Biogeochemical Proxy Approaches to Understanding the Atmospheric Dynamics of Microplastics: Perspective and MP-GeoProxy Database

Despite growing evidence for atmospheric transport of microplastics (MPs), there is no established framework for using co-occurring biogeochemical particulate signals to constrain MP source identification and atmospheric processing. We present a decision-gated, multiproxy framework that combines direct MP observations and atmospheric transport modeling with contextual particulate indicators. Geochemical and mineralogical tracers, sea-spray markers, carbonaceous combustion signals, and biological/biogenic indicators are treated as probabilistic constraints, and inference relies on convergence across independent evidence lines rather than any single source tag. The roadmap specifies minimum data requirements (quality assurance/quality control, core MP metrics, and transport-constraint adequacy) and formal gates for proxy availability and transport-proxy consistency; when criteria are unmet, confidence is downgraded, and decoupling is reported rather than forcing attribution. We outline a field-applicable tracer suite and practical sampling and integration steps to support uncertainty-aware inference under realistic analytical budgets.

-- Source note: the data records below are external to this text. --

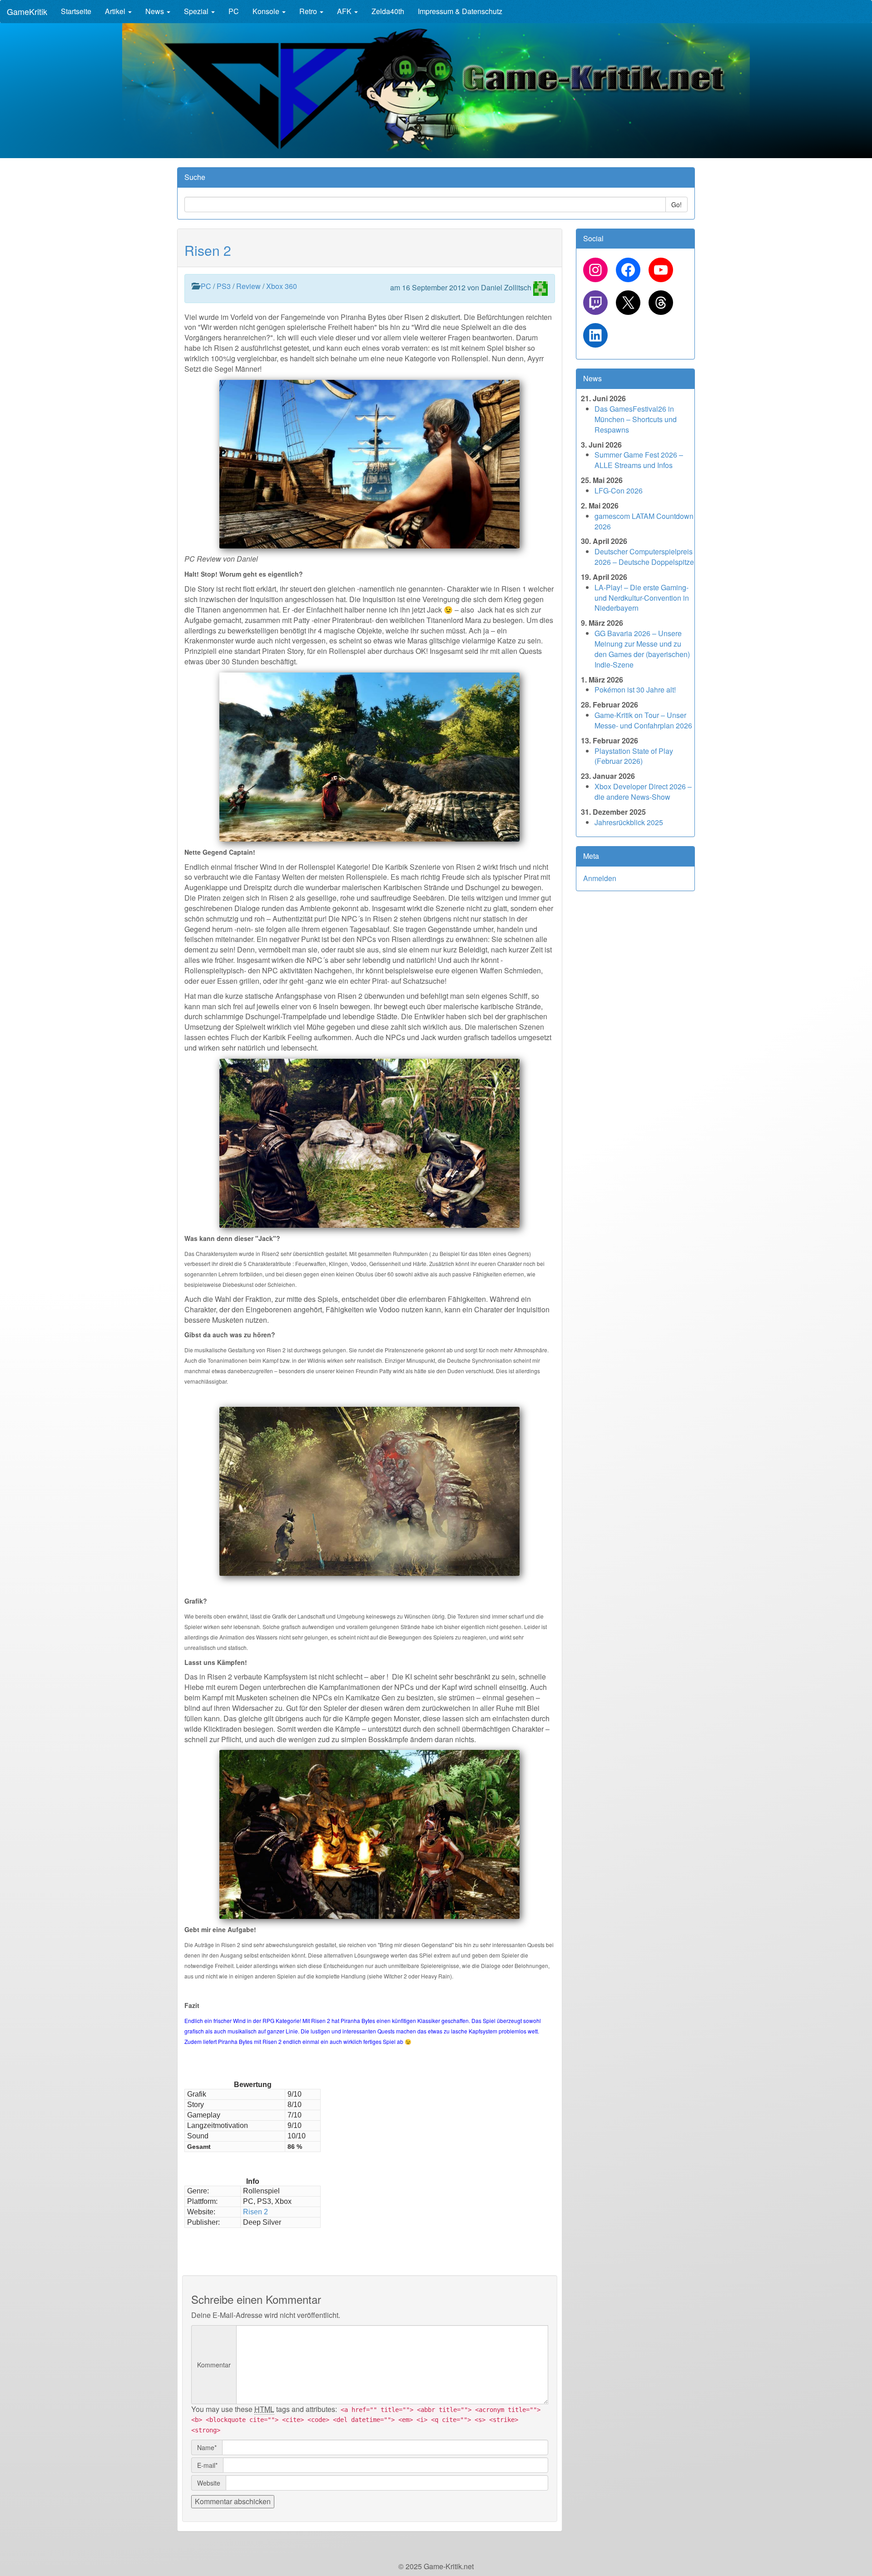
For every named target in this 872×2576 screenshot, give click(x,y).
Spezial (197, 11)
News (155, 11)
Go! (676, 204)
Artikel (116, 11)
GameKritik (27, 11)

Finally, we introduce the open MP-GeoProxy database linking MP observations, proxy data, and standardized metadata to enable end-member development, cross-study synthesis, and community-driven expansion as the field advances. Used conservatively, the framework can narrow plausible source regimes, identify conditions where proxies and MPs decouple, and prioritize measurements that most effectively reduce the uncertainty in airborne MP dynamics.